In a Securities and Exchange Commission filing, BellSouth said it is talking to Qwest executives about a marriage as a follow-up to BellSouth's recent 10% investment in the long-distance carrier.

The same filing reveals that Qwest is limiting BellSouth's leverage as even a minority stockholder until BellSouth rids itself of a key regulatory restriction. Under the 10% stock deal, the filing says, BellSouth is not entitled to any Qwest board seats until it has won long-distance authority from state and federal regulators in five of the nine states in its region, including Florida or Georgia.
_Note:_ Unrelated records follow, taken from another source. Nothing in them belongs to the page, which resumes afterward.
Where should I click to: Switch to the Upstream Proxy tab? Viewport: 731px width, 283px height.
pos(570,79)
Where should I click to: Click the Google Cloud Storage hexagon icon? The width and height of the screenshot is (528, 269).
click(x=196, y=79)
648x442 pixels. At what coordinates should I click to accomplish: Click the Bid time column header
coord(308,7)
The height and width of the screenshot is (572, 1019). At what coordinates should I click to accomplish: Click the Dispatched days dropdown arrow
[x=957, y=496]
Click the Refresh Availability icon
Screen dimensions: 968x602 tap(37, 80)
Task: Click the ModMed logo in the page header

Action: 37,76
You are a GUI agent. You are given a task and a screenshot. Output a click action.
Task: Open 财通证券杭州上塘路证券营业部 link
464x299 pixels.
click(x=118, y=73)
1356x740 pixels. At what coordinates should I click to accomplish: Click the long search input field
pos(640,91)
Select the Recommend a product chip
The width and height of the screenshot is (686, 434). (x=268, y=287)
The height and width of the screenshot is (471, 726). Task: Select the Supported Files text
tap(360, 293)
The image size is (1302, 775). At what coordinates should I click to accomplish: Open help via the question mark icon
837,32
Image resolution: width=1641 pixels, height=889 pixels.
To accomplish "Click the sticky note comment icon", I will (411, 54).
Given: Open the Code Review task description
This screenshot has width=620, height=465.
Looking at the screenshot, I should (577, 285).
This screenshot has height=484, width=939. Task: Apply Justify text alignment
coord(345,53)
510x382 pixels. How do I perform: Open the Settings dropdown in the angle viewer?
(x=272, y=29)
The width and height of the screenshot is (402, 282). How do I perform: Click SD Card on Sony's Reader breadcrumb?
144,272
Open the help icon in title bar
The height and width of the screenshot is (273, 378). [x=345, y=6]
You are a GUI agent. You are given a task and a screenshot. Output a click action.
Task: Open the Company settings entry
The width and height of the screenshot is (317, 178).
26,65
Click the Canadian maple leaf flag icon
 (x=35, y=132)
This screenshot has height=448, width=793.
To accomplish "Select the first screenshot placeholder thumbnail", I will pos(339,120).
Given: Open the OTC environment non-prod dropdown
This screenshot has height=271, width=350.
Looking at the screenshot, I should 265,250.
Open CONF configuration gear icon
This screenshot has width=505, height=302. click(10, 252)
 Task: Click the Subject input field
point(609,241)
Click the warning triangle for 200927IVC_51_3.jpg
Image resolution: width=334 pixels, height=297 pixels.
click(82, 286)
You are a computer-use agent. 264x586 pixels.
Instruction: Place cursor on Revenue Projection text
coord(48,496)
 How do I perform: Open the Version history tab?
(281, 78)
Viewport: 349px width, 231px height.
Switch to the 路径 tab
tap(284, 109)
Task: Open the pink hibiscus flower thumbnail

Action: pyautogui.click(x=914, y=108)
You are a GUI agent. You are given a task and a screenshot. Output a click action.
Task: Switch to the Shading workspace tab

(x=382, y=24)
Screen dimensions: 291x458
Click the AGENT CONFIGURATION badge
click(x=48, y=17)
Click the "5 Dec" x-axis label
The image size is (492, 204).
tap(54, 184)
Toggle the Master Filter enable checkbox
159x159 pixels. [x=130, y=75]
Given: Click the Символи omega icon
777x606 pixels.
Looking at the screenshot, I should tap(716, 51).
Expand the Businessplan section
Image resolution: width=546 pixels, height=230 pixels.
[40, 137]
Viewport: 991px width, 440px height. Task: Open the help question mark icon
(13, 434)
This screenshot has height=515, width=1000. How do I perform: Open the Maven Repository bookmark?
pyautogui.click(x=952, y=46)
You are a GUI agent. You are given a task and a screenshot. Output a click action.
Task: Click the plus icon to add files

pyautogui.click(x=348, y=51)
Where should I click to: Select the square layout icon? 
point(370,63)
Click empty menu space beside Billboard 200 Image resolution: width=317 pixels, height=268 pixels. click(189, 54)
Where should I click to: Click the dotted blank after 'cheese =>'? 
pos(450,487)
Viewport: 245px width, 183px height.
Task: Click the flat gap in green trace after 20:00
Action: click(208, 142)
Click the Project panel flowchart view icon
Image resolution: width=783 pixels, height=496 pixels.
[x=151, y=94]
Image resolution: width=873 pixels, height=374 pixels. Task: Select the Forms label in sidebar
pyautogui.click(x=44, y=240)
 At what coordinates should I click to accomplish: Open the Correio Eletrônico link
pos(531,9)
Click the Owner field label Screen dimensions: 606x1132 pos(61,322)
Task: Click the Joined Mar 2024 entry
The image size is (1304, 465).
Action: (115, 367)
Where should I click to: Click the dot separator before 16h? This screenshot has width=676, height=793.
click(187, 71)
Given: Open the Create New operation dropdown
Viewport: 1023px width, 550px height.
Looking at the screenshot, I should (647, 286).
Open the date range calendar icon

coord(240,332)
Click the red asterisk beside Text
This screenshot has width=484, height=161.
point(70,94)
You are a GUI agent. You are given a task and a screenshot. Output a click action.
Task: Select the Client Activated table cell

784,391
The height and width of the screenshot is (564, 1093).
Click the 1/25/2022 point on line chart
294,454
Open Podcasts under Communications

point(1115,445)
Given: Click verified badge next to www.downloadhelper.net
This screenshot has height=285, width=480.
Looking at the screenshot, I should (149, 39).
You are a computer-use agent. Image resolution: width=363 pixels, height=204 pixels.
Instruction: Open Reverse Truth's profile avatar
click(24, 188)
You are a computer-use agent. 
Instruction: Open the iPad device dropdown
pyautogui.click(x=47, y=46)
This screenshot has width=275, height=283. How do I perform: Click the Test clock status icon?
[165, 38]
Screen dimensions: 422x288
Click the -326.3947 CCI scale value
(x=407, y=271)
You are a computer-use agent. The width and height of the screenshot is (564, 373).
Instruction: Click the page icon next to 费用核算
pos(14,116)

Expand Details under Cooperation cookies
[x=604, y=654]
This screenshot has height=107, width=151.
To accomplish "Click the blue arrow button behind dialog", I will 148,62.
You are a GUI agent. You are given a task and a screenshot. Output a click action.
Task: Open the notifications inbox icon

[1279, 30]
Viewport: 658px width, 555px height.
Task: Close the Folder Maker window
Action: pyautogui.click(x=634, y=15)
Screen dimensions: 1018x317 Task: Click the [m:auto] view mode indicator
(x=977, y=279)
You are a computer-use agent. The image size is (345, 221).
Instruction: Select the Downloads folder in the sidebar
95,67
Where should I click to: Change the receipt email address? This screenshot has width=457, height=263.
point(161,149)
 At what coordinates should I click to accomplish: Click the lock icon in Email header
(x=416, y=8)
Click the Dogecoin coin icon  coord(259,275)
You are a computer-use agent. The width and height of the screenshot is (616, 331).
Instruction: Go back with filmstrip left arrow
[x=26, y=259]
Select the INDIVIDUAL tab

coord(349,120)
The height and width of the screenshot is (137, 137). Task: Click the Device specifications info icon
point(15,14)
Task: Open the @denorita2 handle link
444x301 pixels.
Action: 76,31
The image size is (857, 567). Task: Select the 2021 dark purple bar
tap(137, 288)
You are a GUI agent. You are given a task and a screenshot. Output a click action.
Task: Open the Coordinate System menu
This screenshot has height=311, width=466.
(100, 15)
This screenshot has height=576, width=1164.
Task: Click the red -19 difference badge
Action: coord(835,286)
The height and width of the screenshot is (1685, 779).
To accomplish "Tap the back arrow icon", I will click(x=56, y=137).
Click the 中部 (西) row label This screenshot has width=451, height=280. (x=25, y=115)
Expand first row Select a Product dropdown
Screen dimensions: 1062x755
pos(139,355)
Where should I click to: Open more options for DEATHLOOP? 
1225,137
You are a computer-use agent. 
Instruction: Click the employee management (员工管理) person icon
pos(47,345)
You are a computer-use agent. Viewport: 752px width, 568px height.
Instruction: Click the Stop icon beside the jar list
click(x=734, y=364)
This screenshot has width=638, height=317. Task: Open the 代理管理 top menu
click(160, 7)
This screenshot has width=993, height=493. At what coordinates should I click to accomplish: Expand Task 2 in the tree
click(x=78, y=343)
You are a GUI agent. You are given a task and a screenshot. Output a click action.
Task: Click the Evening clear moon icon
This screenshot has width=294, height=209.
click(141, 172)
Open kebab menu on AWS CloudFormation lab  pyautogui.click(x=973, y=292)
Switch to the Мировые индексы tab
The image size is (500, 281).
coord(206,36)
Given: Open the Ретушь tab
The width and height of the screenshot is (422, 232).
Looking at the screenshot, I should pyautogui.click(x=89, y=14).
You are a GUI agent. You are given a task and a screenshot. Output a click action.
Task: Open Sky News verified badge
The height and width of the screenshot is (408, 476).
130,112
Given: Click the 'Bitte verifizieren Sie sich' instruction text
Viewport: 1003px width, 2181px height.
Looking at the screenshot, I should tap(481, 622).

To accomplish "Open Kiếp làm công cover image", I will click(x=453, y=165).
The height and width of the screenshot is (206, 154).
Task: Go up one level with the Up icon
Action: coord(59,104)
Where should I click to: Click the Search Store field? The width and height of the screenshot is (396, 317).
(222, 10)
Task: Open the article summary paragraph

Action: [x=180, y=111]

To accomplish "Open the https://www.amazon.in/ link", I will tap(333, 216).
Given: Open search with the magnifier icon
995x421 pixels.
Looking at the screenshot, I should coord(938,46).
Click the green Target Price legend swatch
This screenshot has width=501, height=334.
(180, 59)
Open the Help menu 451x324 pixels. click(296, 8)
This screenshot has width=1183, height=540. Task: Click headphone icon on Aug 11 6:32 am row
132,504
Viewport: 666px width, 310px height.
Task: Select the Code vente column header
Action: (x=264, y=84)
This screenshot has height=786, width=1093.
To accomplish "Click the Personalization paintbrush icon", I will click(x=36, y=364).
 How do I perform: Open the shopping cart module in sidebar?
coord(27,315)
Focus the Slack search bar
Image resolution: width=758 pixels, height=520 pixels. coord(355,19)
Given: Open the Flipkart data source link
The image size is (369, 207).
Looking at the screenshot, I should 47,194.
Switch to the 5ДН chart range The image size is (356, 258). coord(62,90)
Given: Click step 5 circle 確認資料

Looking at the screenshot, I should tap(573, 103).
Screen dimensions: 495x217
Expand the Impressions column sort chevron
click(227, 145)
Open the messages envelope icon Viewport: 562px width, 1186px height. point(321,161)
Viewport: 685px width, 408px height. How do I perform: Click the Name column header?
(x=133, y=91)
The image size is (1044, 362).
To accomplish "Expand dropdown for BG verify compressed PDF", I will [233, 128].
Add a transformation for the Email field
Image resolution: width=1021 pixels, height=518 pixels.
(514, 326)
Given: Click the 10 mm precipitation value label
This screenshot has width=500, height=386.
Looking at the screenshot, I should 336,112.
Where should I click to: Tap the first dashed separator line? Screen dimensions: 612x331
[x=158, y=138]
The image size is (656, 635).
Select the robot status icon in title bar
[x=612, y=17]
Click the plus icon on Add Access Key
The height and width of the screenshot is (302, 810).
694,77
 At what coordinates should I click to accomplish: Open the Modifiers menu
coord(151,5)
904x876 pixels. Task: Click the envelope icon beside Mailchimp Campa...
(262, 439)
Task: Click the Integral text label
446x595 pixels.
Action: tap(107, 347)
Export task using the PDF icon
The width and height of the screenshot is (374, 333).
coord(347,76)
BellSouth currently may not sell long-distance in its states, either on its own or with a long-distance merger partner. In fact, nearly 3 1/2 years after enactment of the Telecommunications Act of 1996, no RBOC has won long-distance authority anywhere. By contrast, GTE and some other non-Bell local exchange carriers can and do offer long-distance voice and data services.

According to one analyst, the board restriction is a bargaining chip by Qwest CEO Joe Nacchio. Qwest wants BellSouth - or any other potential RBOC merger partner - to go much faster in obtaining long-distance authority from the FCC, says Robert Rosenberg, president of Insight Research, a consulting firm in Parsippany, N.J.

Nacchio has chosen BellSouth as his partner because "he wants access to a customer base in high-growth areas," Rosenberg says. But Nacchio could just as easily switch to Bell Atlantic or another RBOC if either seems more likely to get a majority of its states approved for long-distance first.

The same logic applies to other recent RBOC investments in long-distance carriers, says Eileen Eastman, director of telecommunications research and consulting at The Yankee Group in Boston. "SBC owns 10% of [new long-distance carrier] Williams," Eastman notes. "Is it likely that somebody will eventually, some day, buy Williams? Yes. Is it imminent? I don't think so."

But there's a big factor setting up all the new discussions: AT&T's move into residential local telephony and broadband Internet access via its newly acquired cable lines.

"A&T buying Tele-Communications, Inc. has kind of put the fear of God into the RBOCs," Eastman says. "They thought that the consumer market was pretty safe. Now they're going to have a contender on their doorstep."

"They're highly resentful of the fact that AT&T is doing whatever it damn well pleases," adds Alan Pearce, president of Information Age Economics, a Washington, D.C., consulting firm. "They're determined to unleash themselves." BellSouth and Qwest could announce a merger knowing that it would take a long time to receive antitrust approval, and "in that time they could get at least five of their nine states approved for long-distance," Pearce says.

A BellSouth spokesman says a prompt BellSouth/Qwest merger could provide value because the two could legally sell bundled services together outside the BellSouth region. But he concedes that without FCC long-distance approval for BellSouth, the two could be prohibited from marketing together in the BellSouth region and Qwest could be temporarily banned from selling long-distance in the Southeast until BellSouth wins the long-distance nod. The telecom act says Bell long-distance rules apply to RBOCs and their affiliates.

BellSouth's long-distance approval effort is going "full-bore" despite past FCC rejections, the spokesman says. And reaching a majority of states might not be as lengthy a process as it seems, he adds: "There's a general belief that once one state gets [long-distance approval], that sets a template for the rest of the states in that region."